AIM OF THE EXERCISE. Set down each record exactly. Omit the pictures.
Top of DATA UNDER STUDY
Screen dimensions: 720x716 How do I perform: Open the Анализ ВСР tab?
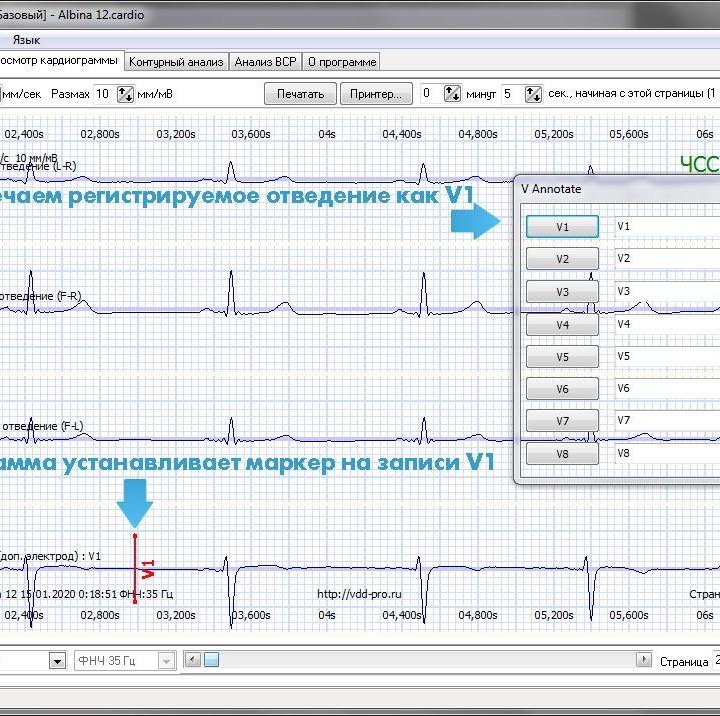point(265,62)
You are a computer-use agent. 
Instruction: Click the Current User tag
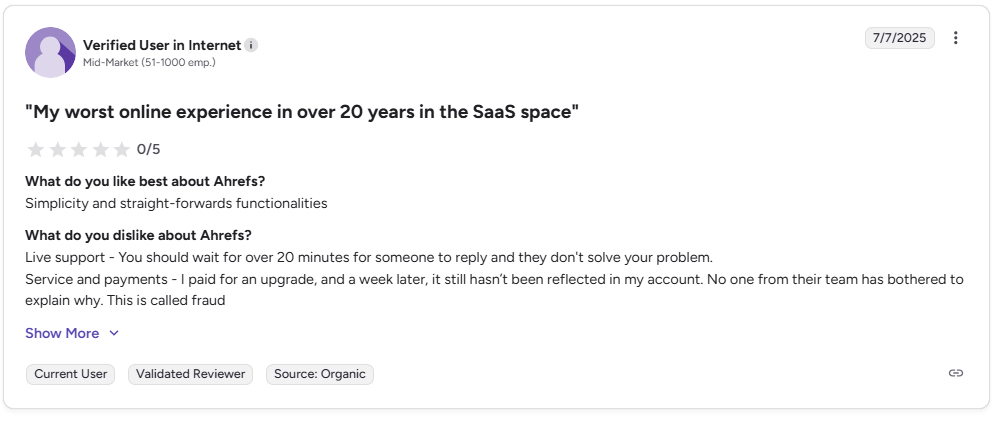[x=70, y=374]
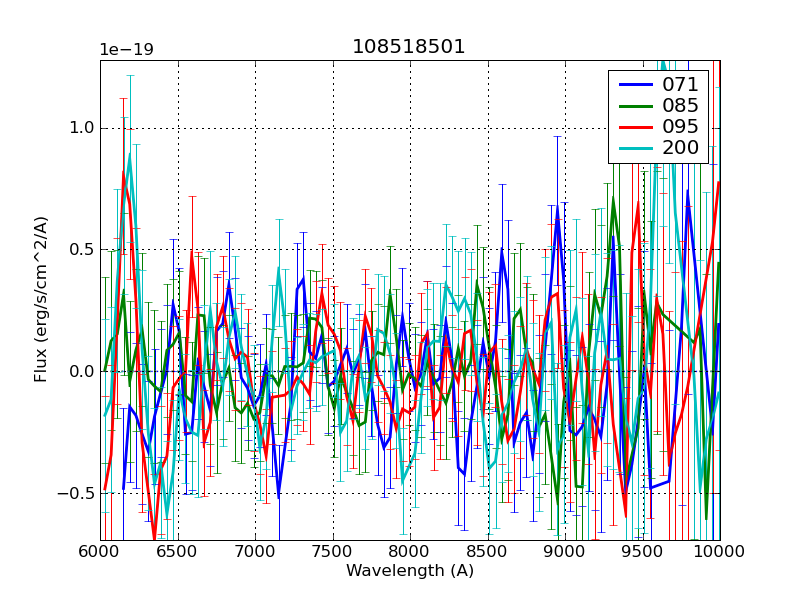The height and width of the screenshot is (600, 800).
Task: Click the 8500 x-axis tick label
Action: click(487, 552)
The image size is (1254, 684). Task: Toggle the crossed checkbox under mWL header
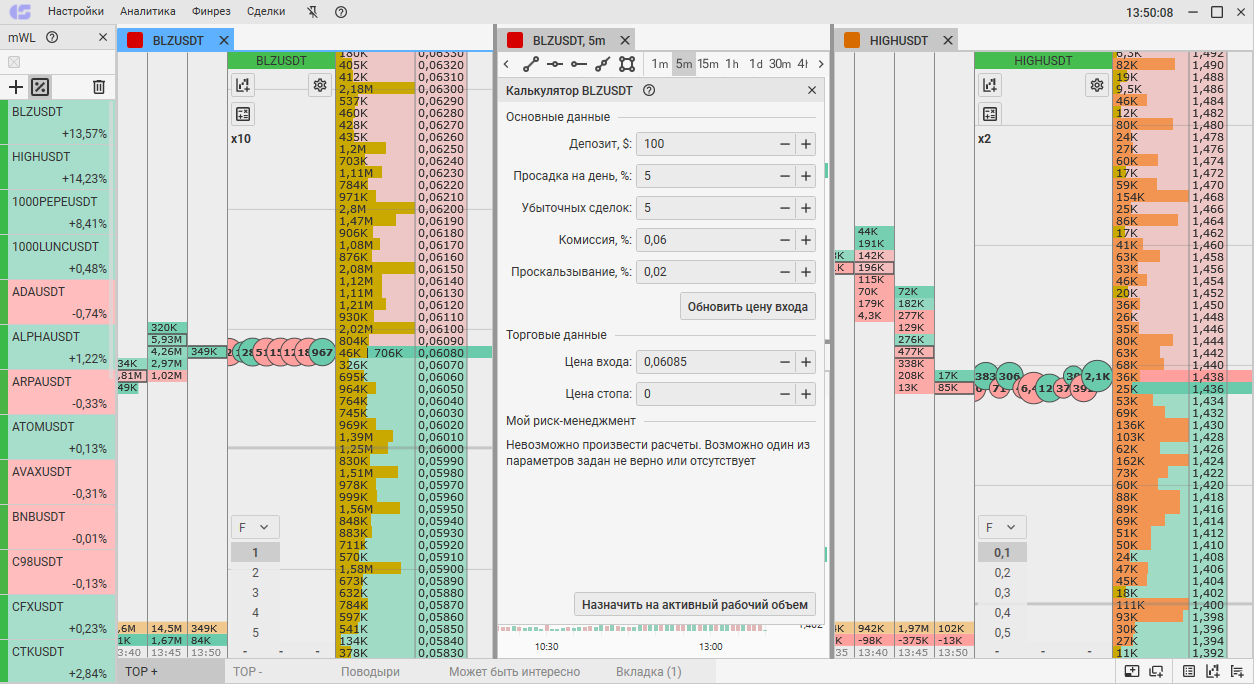pyautogui.click(x=14, y=62)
Bottom of DATA UNDER STUDY
RESPONSE TO THE EXERCISE.
Screen dimensions: 720x716 How do I perform: Open the Анализ ВСР tab?
point(265,62)
You are a computer-use agent. 
Instruction: Click the Current User tag
[x=70, y=374]
The height and width of the screenshot is (600, 800).
Task: Click the 8500 x-axis tick label
Action: click(487, 552)
The image size is (1254, 684). Task: Toggle the crossed checkbox under mWL header
pyautogui.click(x=14, y=62)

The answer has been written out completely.